GIVEN INSTRUCTION: From the Goosfest art exhibition page below, quote everything from "Both Galleries are" down to "at both sites." word for word.

PAGE EXTRACT:
--- START ---
Goosfest Art in the Barns Exhibitions
As part of our exciting Art Weekend we have brought together an amazing group of artists from the Northwest and even further afield. Last year’s art exhibition was featured in Cheshire Life magazine and over 600 people visited the exhibition. This year we have expanded the exhibition to two beautiful rural venues just 2 miles apart from each other. This enables us to increase the number of artists exhibiting to 25 allowing a greater range of work. Art again will be available for purchase.
Both Galleries are amazing spaces and are just two miles apart. They are both on the first floor accessed by wide staircases. Parking and toilets are available at both sites.
The Artists participating: Bios and examples of their work
For the past 9 years, Alan Birch has been working on a series of prints, which take their starting point from the collection of saintly wood carvings in the Welcome Collection at The Science Museum in London. These Later- Day Saints have been shown in The John Rylands Library in Manchester, and are complimented by an illustrated book, Later-Day Saints featuring 20 saints and their life stories, pilgrim badges and postcards. Humour features strongly in his work , delving into the theme of myths and monsters Other works include dry-points and etchings exploring the world of myths and monsters, which employ humour to subvert the mystique of the characters depicted. Alan Birch has shown at the Whitworth, Manchester, and has had major shows at Touchstones, Rochdale, Castlefield Art Gallery, The Grundy, Blackpool, Buxton Art Gallery and other galleries in the North West, London and Holland. He has work in numerous group’s shows nationally and internationally and has work in private collections in the UK, Europe and the U.S, including the Richard Harris art collection. He is a freelance creative practitioner and is the print specialist at the Whitworth in Manchester. He has also worked at Tate Liverpool, numerous museums and schools in the North West. He runs regular workshops at his studio in Rossendale and can be contacted at www.alanbirch.co.uk
I am a watercolour artist based in rural Cheshire. I graduated with a BA hons degree in illustration. I thought the place to be was the city and relocated down to London renting a small studio in bustling Covent Garden. Ultimately though, home and family was in Cheshire and the green countryside drew me back.
--- END ---
DATASET ENTRIES:
--- START ---
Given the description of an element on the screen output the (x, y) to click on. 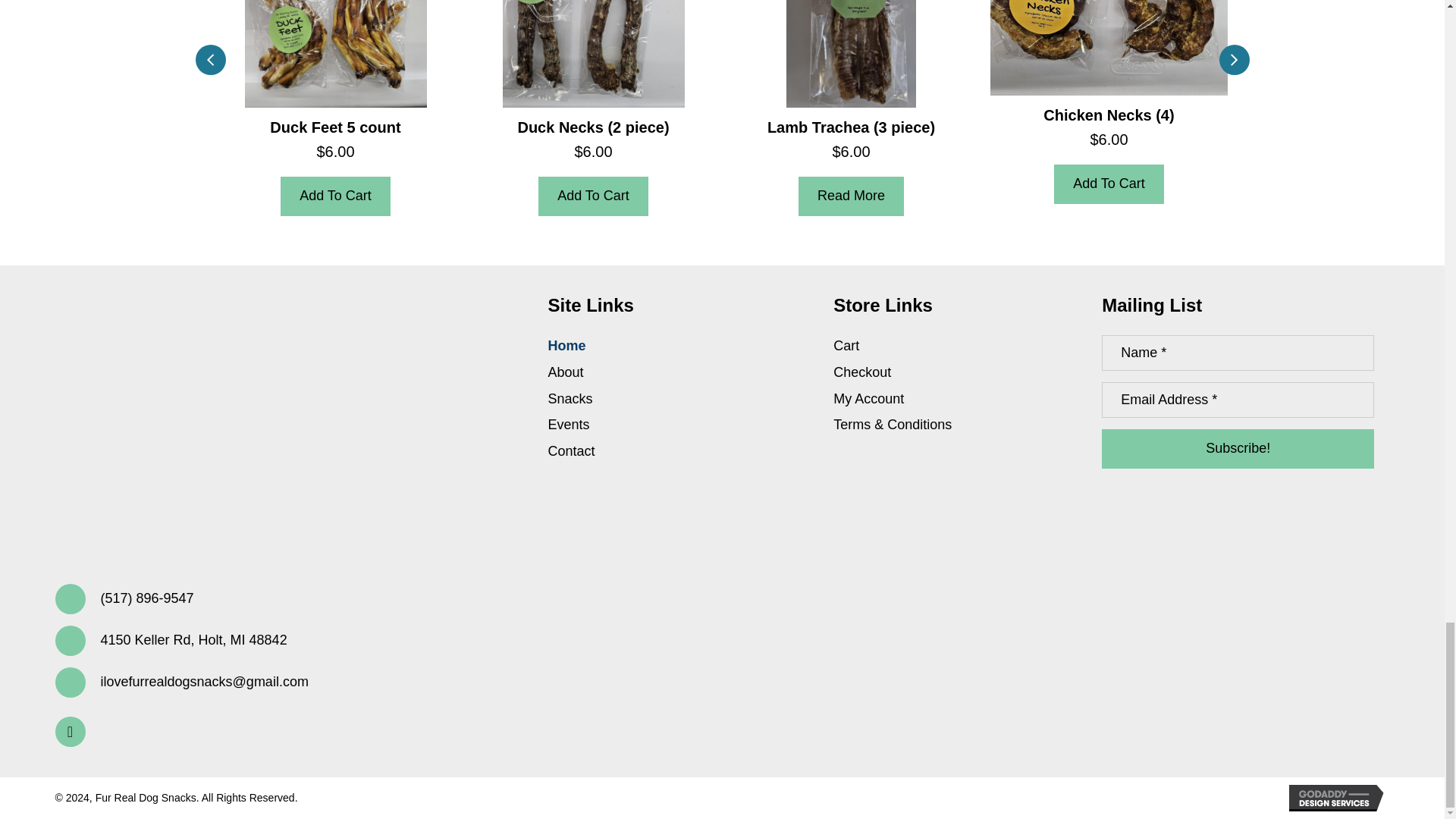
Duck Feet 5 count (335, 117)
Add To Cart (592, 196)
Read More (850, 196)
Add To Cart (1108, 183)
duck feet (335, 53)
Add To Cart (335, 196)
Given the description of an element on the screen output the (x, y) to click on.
--- END ---
SOLUTION:
Both Galleries are amazing spaces and are just two miles apart. They are both on the first floor accessed by wide staircases. Parking and toilets are available at both sites.